No necesitan amar tu marca
Y, además, en medio de este boom de la felicidad y de esta búsqueda del amor hay quienes dejan claro que no acaban de verlo y que no acaban de comprar el concepto. El consumidor no tiene que amarte para usar tu producto. A veces, señalan, solo tienen que necesitarlo.
“Para ser un buen CMO tienes que tener sentido común y ser un buen operador. No tienes que ser una de esas personas que son etiquetadas como una persona de marca que solo quiere hacer anuncios”, apunta a Marketing Week Kenny Jacobs, el CMO de Ryanair, que destaca la importancia del sentido común para hacer su trabajo y de establecer su estrategia.
De hecho, y sobre sus últimos cambios de estrategia, señala que no se trata de ser amado, sino de dar un producto que se ajuste a sus valores (que sean baratos, que tengan los mejores horarios y que tengan buena ejecución). No se trata tanto de que los consumidores los amen, como que simplemente su producto les valga. “Quiero que gustemos”, le explica el directivo al medio británico. “Vamos a seguir teniendo que tener las tarifas más baratas, pero vamos a ser majos lo suficiente. Y la palabra es suficiente, lo que creo que es importante porque los vuelos de corto alcance son una cosa funcional, no algo emocional”, insiste.
Su posición (que tiene mucha lógica si se piensa cómo opera la marca y cómo quiere llegar a los consumidores) no es única en la industria.
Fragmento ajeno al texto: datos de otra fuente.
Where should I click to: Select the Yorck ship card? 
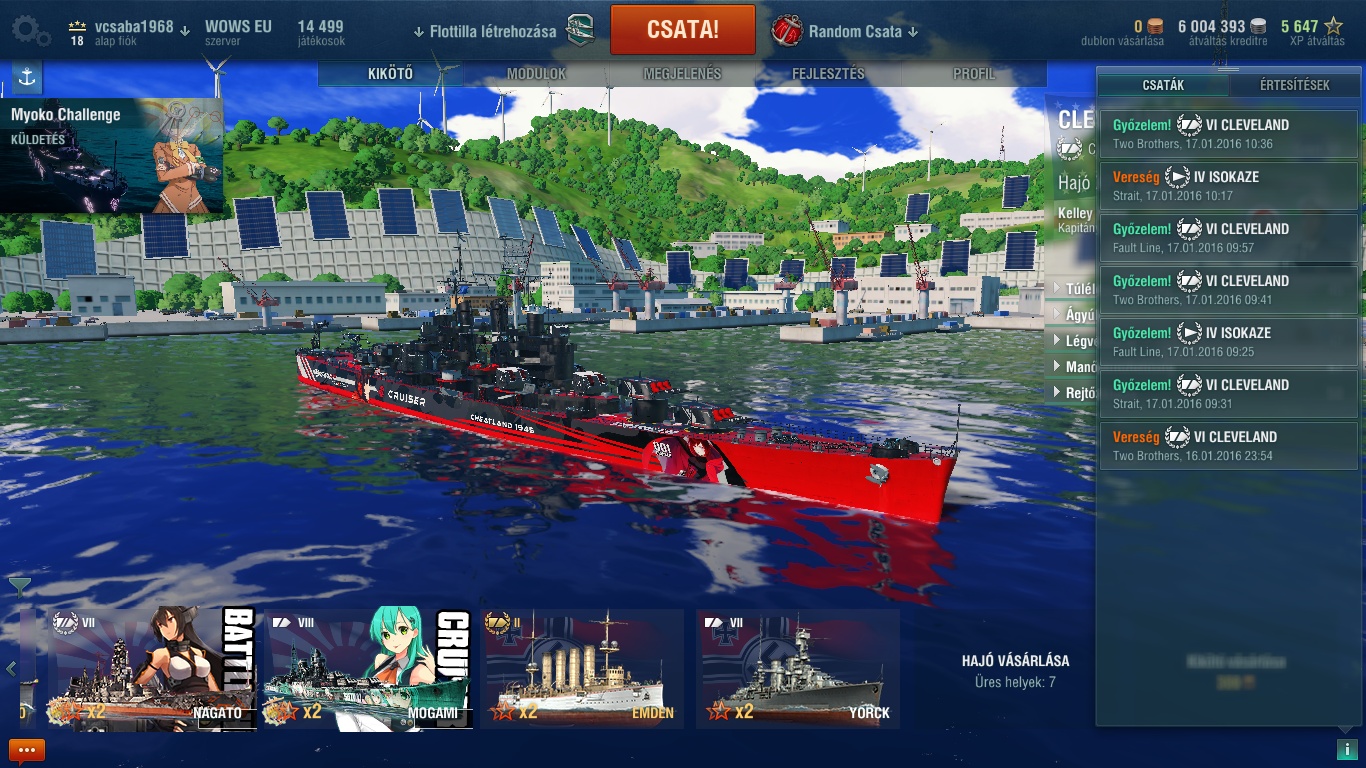click(x=798, y=669)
Porque lo cierto es que, como recuerda un columnista en Campaign, las marcas no tienen que ser “la taza de té” de todo el mundo. La expresión británica es perfecta para ilustrar la cuestión: no es mi taza de té supone que no es algo que sea realmente lo tuyo. No todas las marcas tienen que serlo y no todas necesitan luchar para ello. No hay que tener amor universal.